Bell’s palsy often strikes young adults (around the ages of 20 to 35 years of age) and it does affect both human males and females. There is about 1 in 5000 chance a person will develop this condition each year. It rarely happens that Bell’s palsy will affect a person twice or more in his/her lifetime. This condition is a certain type of facial paralysis that generally affects one side of a person’s face. When it appears, the paralysis develops all of a sudden often accompanied by weakness and numbness. The person who is affected will have problems closing his/her mouth on the affected part of their face, be acutely sensitive to noise, have a change of taste, and have a problem closing one of his/her eyes. Pain is usually not experienced although sometimes it may be felt behind the ear or other parts of the face.
Western medicine is still unsure of what exactly causes Bell’s palsy. Current studies have suggested that the cause of the paralysis may be due to a certain type of virus. In about 80% of the subjects with Bell’s palsy was discovered a Herpes Simplex virus a Japanese research recently noted. Herpes Simplex is a virus that also causes cold sores. It attacks the 7th cranial nerve causing it to swell leading to the impairment of the facial nerves causing the symptoms of numbness and paralysis and sometimes, pain.

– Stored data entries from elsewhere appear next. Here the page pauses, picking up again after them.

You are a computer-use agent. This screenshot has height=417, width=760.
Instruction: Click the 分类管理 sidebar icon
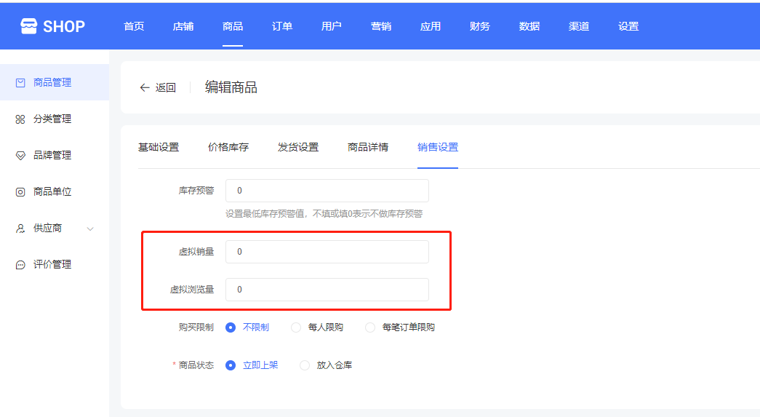coord(20,119)
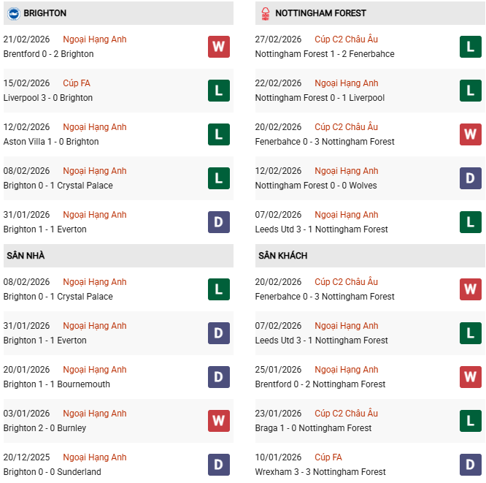Open the Cúp FA link for Liverpool vs Brighton
Screen dimensions: 486x483
click(76, 83)
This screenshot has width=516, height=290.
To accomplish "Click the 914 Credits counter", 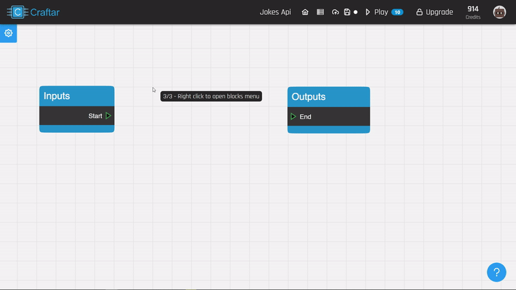I will (473, 12).
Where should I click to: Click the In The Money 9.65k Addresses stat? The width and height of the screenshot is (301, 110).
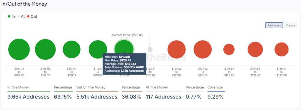(29, 97)
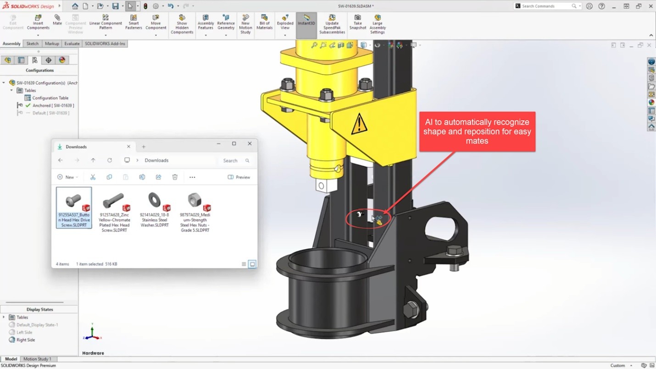Expand the Insert Components dropdown arrow

(38, 35)
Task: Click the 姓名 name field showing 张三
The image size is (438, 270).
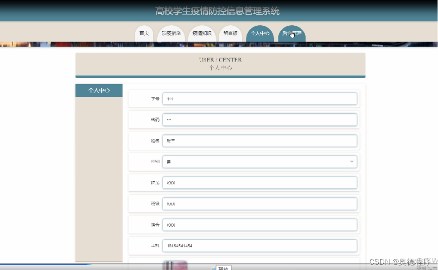Action: 260,141
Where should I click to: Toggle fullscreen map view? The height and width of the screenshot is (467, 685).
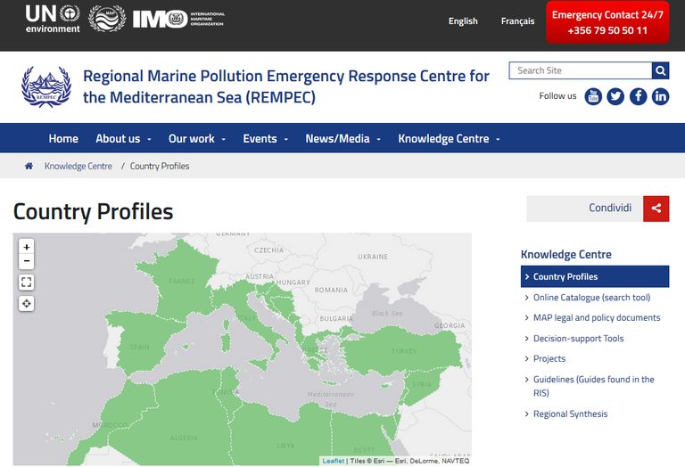pos(27,283)
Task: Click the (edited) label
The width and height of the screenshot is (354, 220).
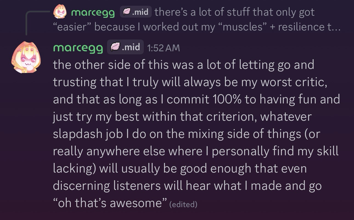Action: point(183,204)
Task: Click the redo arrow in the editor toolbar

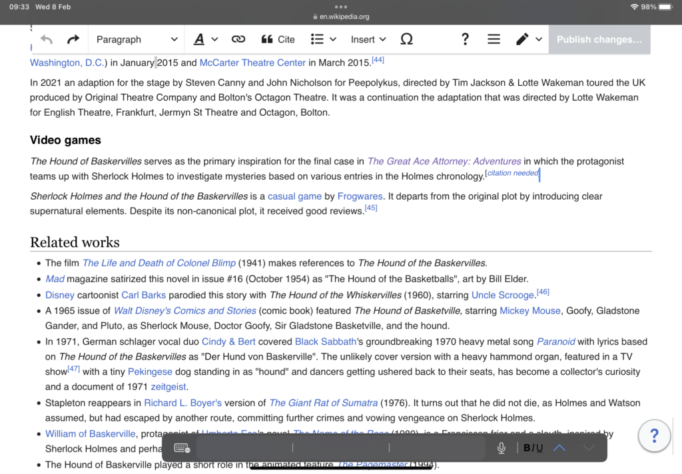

People with Bell’s palsy usually recover on their own. Around 10% to 20% of affected people, however, may have permanent mild paralysis of the face. Those with this condition and who are over 55 years old may feel facial pain on both sides of the face; some of them may have a high probability of permanent damage in the facial nerves.
Bell’s palsy treatment using Western medicine usually utilizes anti-viral drugs. People who have control only of one eye or who have a lack of tearing will need to use eye drops to help maintain the moisture in their eye until eye normal function is restored.
Diagnosing Bell’s palsy and curing it using Chinese Medicine
Bell’s palsy in the view of Chinese medicine is usually the result of an invasion of an external pathogen known as Wind. When wind enters the body, it causes blood flow to slow down leading to poor nourishment as well as poor control over some parts of the body. In the case of Bell’s palsy, it’s the face that is affected.
One of the most effective and increasingly popular treatments for this condition is acupuncture. Inserting very slender acupuncture needles on the affected areas of the head, neck and face and in certain other body parts, the acupuncturist can help cure this disorder.
Bell’s palsy and the acupuncture points to cure it:
Common points used to treat this condition include:
Chia Cheng Jiang
LI 19 and 20
ST 4 and 6
Acupuncture points needles for the improper closing of the eye:
Most of the acupoints used are on the affected part of the face although certain needles may be place on both sides of the face.
Other alternative modalities to help treat Bell’s palsy
Electrical Acupuncture- the acupuncture stimulation may be sufficient of the affected muscles begin to twitch during the treatment.
Some other helpful tips include a facial massage after the face is applied with a hot compress to help boost blood flow. Chewing of gum can also be helpful and the affected person needs to avoid wind and drafts. To shield your body and face from the cold, wear high jackets and wear scarves and keep the wind away from the affected part of your face.